▶ Problem statement
Under this line are the records; write out word for word the part that begins at the line containing "Login Poker Online (54, 1522)" and ends at the line containing "Judi Bola (54, 1150)", and no more.

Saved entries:
★ ★ ★ ★ ★ ★ ★
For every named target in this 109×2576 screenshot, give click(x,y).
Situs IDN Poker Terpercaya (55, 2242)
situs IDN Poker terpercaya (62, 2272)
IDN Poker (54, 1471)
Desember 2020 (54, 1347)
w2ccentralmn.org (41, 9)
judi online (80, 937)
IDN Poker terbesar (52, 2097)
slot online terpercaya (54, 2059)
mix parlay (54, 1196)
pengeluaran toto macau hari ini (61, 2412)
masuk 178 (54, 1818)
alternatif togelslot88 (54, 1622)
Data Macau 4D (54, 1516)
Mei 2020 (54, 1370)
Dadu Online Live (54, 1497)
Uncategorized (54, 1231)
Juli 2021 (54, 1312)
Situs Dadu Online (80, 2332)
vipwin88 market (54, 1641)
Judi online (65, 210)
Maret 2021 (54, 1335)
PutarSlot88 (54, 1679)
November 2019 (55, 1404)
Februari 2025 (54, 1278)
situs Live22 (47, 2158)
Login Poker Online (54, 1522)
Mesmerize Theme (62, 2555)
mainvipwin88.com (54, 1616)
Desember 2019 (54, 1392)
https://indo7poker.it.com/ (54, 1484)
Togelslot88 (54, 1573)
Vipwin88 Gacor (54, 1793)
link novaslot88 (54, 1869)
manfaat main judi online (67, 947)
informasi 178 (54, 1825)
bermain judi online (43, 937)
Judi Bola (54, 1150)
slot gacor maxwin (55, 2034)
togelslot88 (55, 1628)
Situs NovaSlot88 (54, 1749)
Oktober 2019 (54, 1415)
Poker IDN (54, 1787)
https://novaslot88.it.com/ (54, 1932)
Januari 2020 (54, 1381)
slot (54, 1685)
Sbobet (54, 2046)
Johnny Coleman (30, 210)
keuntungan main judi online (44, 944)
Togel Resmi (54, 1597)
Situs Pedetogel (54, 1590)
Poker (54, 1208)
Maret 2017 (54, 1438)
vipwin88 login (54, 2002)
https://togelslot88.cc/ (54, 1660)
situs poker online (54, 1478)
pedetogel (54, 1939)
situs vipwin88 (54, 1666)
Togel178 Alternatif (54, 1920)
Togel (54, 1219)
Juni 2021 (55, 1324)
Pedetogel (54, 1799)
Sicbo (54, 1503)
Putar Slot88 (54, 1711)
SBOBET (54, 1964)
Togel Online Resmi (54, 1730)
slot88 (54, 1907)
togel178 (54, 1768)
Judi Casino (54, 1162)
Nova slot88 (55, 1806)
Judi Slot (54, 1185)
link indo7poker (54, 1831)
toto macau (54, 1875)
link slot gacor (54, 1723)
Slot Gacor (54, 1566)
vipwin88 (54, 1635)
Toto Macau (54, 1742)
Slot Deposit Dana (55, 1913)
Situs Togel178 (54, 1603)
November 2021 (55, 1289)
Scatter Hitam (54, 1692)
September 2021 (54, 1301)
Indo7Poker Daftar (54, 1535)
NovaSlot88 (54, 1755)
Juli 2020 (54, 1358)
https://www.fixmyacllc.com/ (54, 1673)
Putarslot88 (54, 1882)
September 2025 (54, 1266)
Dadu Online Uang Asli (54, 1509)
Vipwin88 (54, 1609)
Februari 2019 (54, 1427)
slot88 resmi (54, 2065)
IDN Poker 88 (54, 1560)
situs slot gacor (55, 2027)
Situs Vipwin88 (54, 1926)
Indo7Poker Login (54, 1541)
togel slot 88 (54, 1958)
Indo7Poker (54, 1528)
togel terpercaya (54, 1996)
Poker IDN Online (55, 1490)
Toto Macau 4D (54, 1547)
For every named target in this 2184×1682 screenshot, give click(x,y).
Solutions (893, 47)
★ ★ ★ ★ ★ ★ ★
▶ Answer to this problem
Login Poker Online (54, 1522)
Mesmerize Theme (62, 2555)
mainvipwin88.com (54, 1616)
Desember 2019 (54, 1392)
https://indo7poker.it.com/ (54, 1484)
Togelslot88 (54, 1573)
Vipwin88 Gacor (54, 1793)
link novaslot88 (54, 1869)
manfaat main judi online (67, 947)
informasi 178 (54, 1825)
bermain judi online (43, 937)
Judi Bola (54, 1150)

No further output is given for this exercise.